The Cuban flower bat (Phyllonycteris poeyi), also called Poey's flower bat, is a species of bat in the family Phyllostomidae. It is found on the Caribbean islands of Cuba and Hispaniola (in both Haiti and the Dominican Republic).

==Description==
The Cuban flower bat is a medium-sized bat, with a wingspan of 29 to 35 cm, and a body weight of 15 to 29 g. The males are significantly larger than the females. Both sexes have silky, uniformly greyish-white fur. They have a relatively short tail, no more than 18 mm long, and only a narrow patagium between the legs, since they lack a calcar. The snout is relatively long and narrow and bears a simple, rather rudimentary, nose leaf. The tongue is also long, with a hair like structure forming a brush at the top, which helps the bat to feed on nectar from flowers.

Cuban flower bats have been reported as flying no faster than 6.7 km/h, and the shape of the wings would suggest that they have difficulty hovering in place. Unlike other related bats, their echolocation calls are typically less than 50 kHz, and relatively long, lasting up to 7 seconds. In more enclosed spaces, like many bats, the calls are modified to shorter, frequency modulated sounds.

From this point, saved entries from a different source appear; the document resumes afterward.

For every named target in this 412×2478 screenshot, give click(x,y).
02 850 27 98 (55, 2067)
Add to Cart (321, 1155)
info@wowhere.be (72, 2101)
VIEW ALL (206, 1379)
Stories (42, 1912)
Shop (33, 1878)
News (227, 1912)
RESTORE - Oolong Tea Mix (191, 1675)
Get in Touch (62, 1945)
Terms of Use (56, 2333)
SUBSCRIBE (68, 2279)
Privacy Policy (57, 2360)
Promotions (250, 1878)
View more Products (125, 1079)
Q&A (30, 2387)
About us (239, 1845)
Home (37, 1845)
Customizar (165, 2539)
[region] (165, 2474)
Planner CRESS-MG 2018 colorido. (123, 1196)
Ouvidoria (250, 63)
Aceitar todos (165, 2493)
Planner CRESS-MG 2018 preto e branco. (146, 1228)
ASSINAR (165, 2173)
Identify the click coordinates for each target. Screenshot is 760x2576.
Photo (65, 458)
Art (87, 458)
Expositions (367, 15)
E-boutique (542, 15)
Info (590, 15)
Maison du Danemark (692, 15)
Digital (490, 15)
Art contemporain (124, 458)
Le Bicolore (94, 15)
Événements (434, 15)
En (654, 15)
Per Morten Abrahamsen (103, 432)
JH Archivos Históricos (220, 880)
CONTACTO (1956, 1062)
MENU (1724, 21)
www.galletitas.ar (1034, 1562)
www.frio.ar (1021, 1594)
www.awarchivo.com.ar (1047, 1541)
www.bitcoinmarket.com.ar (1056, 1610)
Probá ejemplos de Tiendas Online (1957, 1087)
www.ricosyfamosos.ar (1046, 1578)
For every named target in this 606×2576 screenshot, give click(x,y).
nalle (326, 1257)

==Distribution and habitat==
The Cuban flower bat is endemic to Cuba, Hispaniola, Isla de la Juventud, and surrounding smaller islands. On Hispaniola, it has been reported from both Haiti and the Dominican Republic. It inhabits evergreen forest and scrubland at elevations up to 1700 m. There are two generally recognised subspecies, although these are sometimes considered to be wholly separate species:

- Phyllonycteris poeyi poeyi - Cuba and Isla de la Juventud
- Phyllonycteris poeyi obtusa - Hispaniola

==Behaviour and ecology==
Like most bats, the Cuban flower bat is nocturnal. It spends the day in colonies of several thousand individuals in narrow, blind-ending cave galleries. Such caves are often shared with other species of bat, including the Cuban fruit-eating bat, the buffy flower bat and various moustached bats. During the night, Cuban flower bats feed primarily on seeds and flower pollen from a wide range of plants, although they do also eat some flying insects. They are typically gregarious animals, flying in groups of up to thirty individuals during the night. The main predators of Cuban flower bats include barn owls, stygian owls, and Cuban boas.

Females come into oestrus once a year, probably around December. The gestation period is unknown, but is likely to be around six months. The mother gives birth to a single, hairless infant, weighing around 5 g.